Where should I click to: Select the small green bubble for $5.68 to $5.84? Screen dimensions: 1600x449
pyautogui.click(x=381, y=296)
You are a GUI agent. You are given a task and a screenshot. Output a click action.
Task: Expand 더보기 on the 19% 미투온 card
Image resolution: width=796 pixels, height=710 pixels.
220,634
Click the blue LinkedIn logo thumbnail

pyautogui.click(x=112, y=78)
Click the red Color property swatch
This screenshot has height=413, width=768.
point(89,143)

----

■ **Brief**
Go to the line holding "You are a GUI" in the entries above and return it, along with every line after it, exactly as written.

■ **Response area**
You are a GUI agent. You are given a task and a screenshot. Output a click action.
Task: Expand 더보기 on the 19% 미투온 card
Image resolution: width=796 pixels, height=710 pixels.
220,634
Click the blue LinkedIn logo thumbnail

pyautogui.click(x=112, y=78)
Click the red Color property swatch
This screenshot has height=413, width=768.
point(89,143)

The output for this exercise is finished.